Gavin Kohn, a rising senior astronomy and mechanical engineering major, said he and his roommate have been trying to release their Courtyards apartment for days now, with no luck — his roommate started Thursday and he started Friday.

To help ease the process, Courtyards sent Kohn and his roommate a spreadsheet with the contact information of about 40 students who had expressed interest in renting a Courtyards apartment. As an incentive, Kohn and his roommate offered $1,000 per person to anyone who would take their apartment. 

Kohn and his roommate spoke with some people who expressed interest, but they later changed their minds: Someone else had offered them $1,200 a person.

“[Courtyards has] said that they’re trying to get more people to be included in the releasing thing, but they’re still putting it on us,” he said. “I guess the point that seems unfair to a lot of residents is that we couldn’t have predicted this.”

Charlie Doublet also tried releasing his Commons apartment, but he said he soon realized he likely wouldn’t be successful: There are just too many people trying to get rid of their apartments. He’s been trying to terminate his lease with the complex all month, and said Monday night that his brain was “fried” from arguing with its management all day.

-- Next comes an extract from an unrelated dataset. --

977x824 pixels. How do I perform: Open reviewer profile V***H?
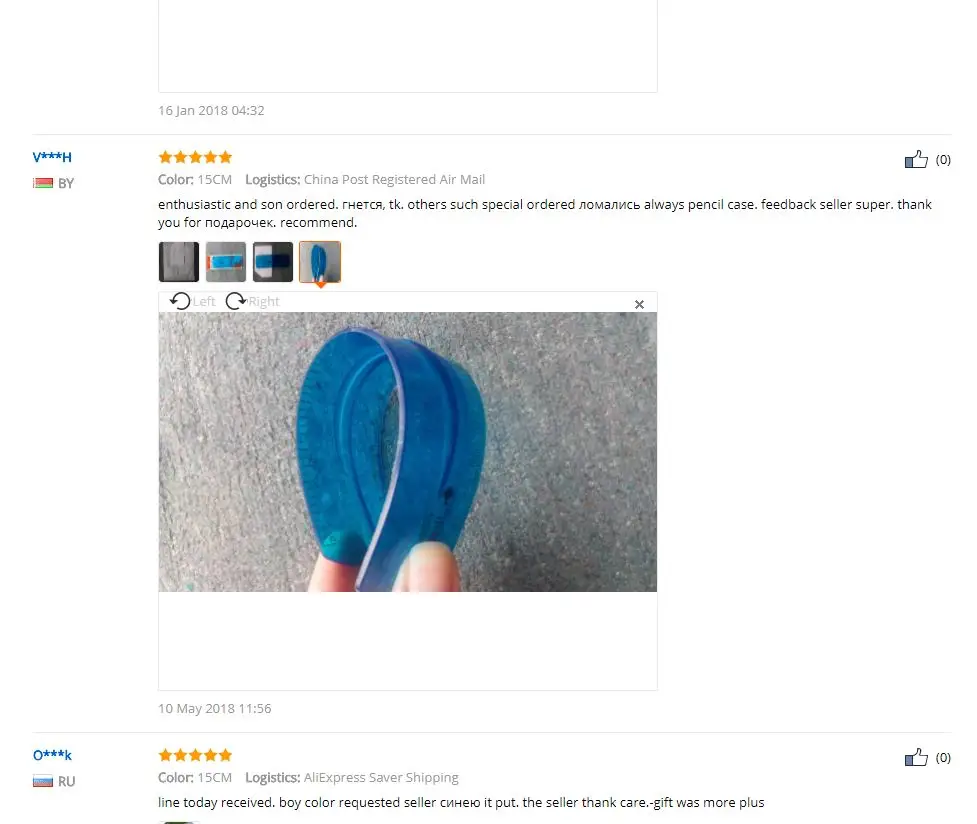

Doublet, a rising senior public policy major, said all of his classes are online next semester. Living with roommates also feels unsafe — his apartment is small, he said, and it wouldn’t be easy to socially distance. But more than that, he said he didn’t want to live in an apartment run by management that acted in such a “sketchy” way.

[Incoming UMD freshmen debate on-campus living amid mostly virtual fall semester]

On July 13, Commons and Courtyards both sent out emails updating the “rules and regulations” for living at the complexes. Residents should consider avoiding having guests and visitors in their apartment, wear a face covering on the campus and reduce non-essential travel, management wrote. And, the email read, they should acknowledge the “contagious nature” of COVID-19 and “voluntarily assume the risk” that they may contract the virus on the campus and get sick or die.

Students planning on living in a dorm next semester were required to sign an addendum to their housing agreement that detailed many of the same conditions as the apartments’ updated rules and regulations. However, those with Commons or Courtyards leases weren’t given the chance to challenge the new rules — which many students have said represent changes to their leases and are therefore license for them to be terminated.

But in Monday’s email, the management team wrote that the changes to the rules and regulations do not “alter the lease agreement.” Lease agreements for these apartments state that the rules and regulations section is “subject to modification by the Landlord” and the “Tenant shall be bound by all such modifications upon notice.”

“These guidelines help everyone act in a responsible manner that demonstrates respect and consideration for those around them,” Monday’s email read. “They are a clarification for understanding and do not represent a material change in the lease or enforceability of responsible living in our apartment communities.”

Still, many students have indicated they will continue pushing to be released from their leases. Kohn says he is meeting with an adviser from the university’s Undergraduate Student Legal Aid Office on Thursday, and other students have reached out to state representatives. 

But Doublet said he and his mom don’t have the “will or the means to lawyer up.” Now, he’s not sure what he’ll do if he can’t get out of his lease. He’s leaning toward staying home, even if it means paying rent for an apartment he’s not using.

“Everyone’s stuck in this conundrum of, like, ‘Do we throw our money down the drain? Or do we put ourselves at risk?’” he said. “And it’s kind of fucked up.”